--- PROBLEM STATEMENT ---
Among the entries below, find the line with "Home (188, 1230)", then quote it and each following line up to and including the line with "Connectez-vous pour évaluer (965, 2130)", and nothing else.

(Stored records)
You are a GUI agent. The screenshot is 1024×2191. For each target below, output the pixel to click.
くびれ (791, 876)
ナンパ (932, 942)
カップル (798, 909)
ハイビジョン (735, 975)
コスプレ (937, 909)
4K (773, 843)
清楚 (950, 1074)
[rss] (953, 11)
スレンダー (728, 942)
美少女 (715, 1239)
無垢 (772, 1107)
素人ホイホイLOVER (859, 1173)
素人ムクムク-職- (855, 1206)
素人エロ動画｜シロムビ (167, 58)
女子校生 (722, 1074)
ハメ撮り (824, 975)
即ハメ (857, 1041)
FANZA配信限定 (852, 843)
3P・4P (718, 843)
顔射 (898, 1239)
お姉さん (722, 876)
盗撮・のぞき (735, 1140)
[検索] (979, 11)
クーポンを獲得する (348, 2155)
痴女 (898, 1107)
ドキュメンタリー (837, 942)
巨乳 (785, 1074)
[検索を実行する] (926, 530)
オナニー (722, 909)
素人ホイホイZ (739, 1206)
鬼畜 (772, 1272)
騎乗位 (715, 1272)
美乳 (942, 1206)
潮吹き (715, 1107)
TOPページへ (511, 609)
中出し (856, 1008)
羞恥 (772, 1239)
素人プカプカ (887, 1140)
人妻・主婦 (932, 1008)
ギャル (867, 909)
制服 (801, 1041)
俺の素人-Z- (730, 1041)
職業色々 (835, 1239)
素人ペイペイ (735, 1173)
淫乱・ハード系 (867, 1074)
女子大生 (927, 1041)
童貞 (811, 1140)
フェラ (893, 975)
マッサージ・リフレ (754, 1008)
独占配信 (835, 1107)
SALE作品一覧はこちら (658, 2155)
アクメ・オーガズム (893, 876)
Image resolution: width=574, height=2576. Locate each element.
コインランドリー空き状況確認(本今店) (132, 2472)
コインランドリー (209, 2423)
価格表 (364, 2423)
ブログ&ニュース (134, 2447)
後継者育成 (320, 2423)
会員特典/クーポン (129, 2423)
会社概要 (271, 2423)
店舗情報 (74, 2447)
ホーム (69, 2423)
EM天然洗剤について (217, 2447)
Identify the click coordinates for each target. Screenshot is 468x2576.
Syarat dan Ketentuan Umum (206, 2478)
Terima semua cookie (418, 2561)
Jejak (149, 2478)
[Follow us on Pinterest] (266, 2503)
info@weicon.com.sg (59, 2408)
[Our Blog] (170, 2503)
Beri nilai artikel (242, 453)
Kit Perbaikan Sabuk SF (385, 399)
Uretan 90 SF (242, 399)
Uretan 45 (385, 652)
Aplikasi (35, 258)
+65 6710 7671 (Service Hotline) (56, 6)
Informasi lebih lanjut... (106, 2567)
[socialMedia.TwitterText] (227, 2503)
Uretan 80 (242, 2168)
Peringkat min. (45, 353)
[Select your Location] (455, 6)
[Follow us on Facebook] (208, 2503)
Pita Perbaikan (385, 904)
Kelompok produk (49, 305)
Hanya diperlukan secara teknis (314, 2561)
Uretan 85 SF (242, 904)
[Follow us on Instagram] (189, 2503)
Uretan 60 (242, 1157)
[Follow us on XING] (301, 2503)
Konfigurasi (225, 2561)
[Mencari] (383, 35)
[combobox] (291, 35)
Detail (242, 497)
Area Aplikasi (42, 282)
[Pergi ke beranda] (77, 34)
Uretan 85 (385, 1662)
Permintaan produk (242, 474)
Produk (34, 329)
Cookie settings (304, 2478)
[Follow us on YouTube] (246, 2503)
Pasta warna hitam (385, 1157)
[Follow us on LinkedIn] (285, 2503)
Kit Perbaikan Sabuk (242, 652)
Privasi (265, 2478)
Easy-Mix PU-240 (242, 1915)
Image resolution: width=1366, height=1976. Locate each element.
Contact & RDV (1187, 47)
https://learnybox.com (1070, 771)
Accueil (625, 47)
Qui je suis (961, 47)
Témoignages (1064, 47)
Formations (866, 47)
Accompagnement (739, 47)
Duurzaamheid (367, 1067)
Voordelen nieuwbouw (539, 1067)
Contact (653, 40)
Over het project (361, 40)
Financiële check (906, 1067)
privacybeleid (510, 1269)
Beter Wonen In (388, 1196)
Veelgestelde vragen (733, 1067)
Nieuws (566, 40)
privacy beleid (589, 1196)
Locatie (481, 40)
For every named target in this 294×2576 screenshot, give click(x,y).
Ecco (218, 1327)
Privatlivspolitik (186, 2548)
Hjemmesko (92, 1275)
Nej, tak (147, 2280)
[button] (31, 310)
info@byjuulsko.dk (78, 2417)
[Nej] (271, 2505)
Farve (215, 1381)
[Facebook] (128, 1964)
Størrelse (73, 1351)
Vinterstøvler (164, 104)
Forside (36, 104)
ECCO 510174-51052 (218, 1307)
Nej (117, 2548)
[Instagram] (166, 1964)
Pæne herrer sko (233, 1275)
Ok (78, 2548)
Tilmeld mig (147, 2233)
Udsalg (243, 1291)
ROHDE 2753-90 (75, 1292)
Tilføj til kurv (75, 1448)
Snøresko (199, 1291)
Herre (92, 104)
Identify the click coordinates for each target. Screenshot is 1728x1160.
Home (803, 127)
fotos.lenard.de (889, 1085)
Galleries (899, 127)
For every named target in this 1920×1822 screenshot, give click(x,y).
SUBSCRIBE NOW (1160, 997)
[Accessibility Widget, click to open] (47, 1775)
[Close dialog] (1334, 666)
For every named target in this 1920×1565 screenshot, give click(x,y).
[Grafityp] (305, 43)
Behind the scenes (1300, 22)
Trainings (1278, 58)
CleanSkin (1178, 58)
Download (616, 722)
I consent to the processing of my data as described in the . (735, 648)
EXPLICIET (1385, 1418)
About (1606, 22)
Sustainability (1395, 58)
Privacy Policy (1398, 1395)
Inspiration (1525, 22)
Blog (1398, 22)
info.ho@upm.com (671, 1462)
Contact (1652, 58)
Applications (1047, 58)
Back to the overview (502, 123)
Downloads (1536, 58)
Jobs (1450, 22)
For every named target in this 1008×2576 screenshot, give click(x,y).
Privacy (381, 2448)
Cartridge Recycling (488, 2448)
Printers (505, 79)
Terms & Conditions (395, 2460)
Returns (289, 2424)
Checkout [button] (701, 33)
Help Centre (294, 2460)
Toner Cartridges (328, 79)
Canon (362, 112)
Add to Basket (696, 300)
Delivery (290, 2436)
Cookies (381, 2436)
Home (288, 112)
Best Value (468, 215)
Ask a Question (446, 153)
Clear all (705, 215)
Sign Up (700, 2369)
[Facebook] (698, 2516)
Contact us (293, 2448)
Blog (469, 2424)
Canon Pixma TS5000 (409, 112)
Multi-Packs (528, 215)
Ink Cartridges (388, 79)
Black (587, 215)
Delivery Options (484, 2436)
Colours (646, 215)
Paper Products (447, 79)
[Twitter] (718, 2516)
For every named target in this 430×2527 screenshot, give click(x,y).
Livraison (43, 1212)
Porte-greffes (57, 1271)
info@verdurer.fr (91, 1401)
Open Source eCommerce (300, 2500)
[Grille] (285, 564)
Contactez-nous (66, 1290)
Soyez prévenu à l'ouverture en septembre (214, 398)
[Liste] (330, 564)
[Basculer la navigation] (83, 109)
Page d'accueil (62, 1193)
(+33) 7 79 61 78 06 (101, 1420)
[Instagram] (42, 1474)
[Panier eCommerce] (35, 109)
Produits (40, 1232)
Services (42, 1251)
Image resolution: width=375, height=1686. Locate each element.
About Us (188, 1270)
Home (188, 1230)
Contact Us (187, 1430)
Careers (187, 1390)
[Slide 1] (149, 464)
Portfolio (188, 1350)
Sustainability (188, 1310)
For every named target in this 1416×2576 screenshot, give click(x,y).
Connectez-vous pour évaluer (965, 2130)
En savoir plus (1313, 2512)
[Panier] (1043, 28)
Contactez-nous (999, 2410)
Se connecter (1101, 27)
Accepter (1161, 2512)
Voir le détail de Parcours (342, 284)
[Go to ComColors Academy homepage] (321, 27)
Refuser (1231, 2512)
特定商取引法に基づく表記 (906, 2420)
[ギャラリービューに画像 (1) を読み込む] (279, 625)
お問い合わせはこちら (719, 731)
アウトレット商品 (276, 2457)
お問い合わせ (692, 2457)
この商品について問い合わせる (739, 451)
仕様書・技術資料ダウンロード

--- EXERCISE RESPONSE ---
Home (188, 1230)
Contact Us (187, 1430)
Careers (187, 1390)
[Slide 1] (149, 464)
Portfolio (188, 1350)
Sustainability (188, 1310)
For every named target in this 1416×2576 screenshot, give click(x,y).
Connectez-vous pour évaluer (965, 2130)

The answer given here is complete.